The mapping in the example represents:

Mapping Definition

Each mapping is written in a single commented line with the following structure.

[SOURCE_RESOURCE_TYPE : ] SOURCE_PATH LINEAGE_EDGE_TYPE [TARET_RESOURCE_TYPE : ] TARGET_PATH

Where:

The resource is generated based on the resource type provided. If the names contain "/" (the separator used in Manta’s custom metadata format), ">" (the lineage definition symbol), or "=" (the parameter-value separator for the annotation header), they have to be escaped or put in quotes.

When you're connecting lineage from a query by using the QueryRef resource type, the results of the query must be unique.

Default Values

For resource types that do not contain an optional element in the hierarchy (for example, (Directory)* in the Filesystem resource type) and do not have repeated segment types (for example, Directory/Directory/File/Column), meaningful defaults can be provided with the names of the arguments being default_[src|tgt]_${node_type}, where src or tgt defines whether the default value is usable as the source or target of the mapping and ${node_type} is the name of the type in the hierarchy (for example, database or table). The name used for ${node_type} is case-sensitive.

If defaults are provided, only the end of the path that contains non-defaults is required with the beginning of the hierarchy that is replaced by defaults. If only some types of the qualified path (for example, the first two) are overridden, only the last values have to be specified, as shown in the example. It is not possible to default the values out of order. For example, default the first and the third node types defined in the hierarchy.

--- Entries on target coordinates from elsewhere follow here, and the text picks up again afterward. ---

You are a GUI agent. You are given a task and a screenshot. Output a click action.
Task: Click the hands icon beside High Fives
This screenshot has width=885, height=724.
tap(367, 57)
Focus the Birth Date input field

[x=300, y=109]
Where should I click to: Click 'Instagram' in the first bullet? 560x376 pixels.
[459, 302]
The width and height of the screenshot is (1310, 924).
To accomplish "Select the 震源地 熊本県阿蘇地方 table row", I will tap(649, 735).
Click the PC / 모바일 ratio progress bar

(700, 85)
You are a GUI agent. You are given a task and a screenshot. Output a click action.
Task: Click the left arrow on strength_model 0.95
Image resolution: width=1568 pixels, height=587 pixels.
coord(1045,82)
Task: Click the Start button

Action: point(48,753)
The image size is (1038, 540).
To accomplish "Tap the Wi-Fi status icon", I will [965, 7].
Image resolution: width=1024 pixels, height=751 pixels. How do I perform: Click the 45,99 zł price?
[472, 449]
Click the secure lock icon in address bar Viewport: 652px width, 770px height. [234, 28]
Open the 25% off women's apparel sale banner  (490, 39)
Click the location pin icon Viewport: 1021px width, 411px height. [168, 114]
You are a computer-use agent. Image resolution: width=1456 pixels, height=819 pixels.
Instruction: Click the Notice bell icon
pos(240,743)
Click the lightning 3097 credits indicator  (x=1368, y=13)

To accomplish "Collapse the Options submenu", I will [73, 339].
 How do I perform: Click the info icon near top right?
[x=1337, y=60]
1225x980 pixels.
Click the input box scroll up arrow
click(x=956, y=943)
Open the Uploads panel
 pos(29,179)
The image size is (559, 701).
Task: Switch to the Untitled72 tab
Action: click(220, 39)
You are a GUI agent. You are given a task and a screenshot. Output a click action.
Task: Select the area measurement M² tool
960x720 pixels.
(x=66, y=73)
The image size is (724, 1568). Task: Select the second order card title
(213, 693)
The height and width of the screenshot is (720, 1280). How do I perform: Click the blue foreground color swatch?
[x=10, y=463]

The type keyword in lowercase is reserved for defaulting a resource type.

Generated Dataflow Graph

Each @MANTALineage annotation generates the following dataflow graph.

Example:

# script file location: /home/manta/analyzedscript.py

# @MANTALineage identifier=Customerpush
# OracleTable:DB/Schema/Table/MyColumn -> OracleTable:OracleDB/OracleSchema/OracleTable/TgtColumn

This example generates the following dataflow: DB/Schema/Table/MyColumn -> home/manta/analyzedscript.py/Customerpush/1 TgtColumn -> OracleDB/OracleSchema/OracleTable/TgtColumn.

Resource Types

To resolve the differences between how various database technologies store data, resource types have been introduced to the @MANTALineage annotation. These types provide the Annotated Script Scanner with the necessary hierarchy metadata.

The idea behind this is that the developer does not have to know the specific values and has the option to use only a particular resource type.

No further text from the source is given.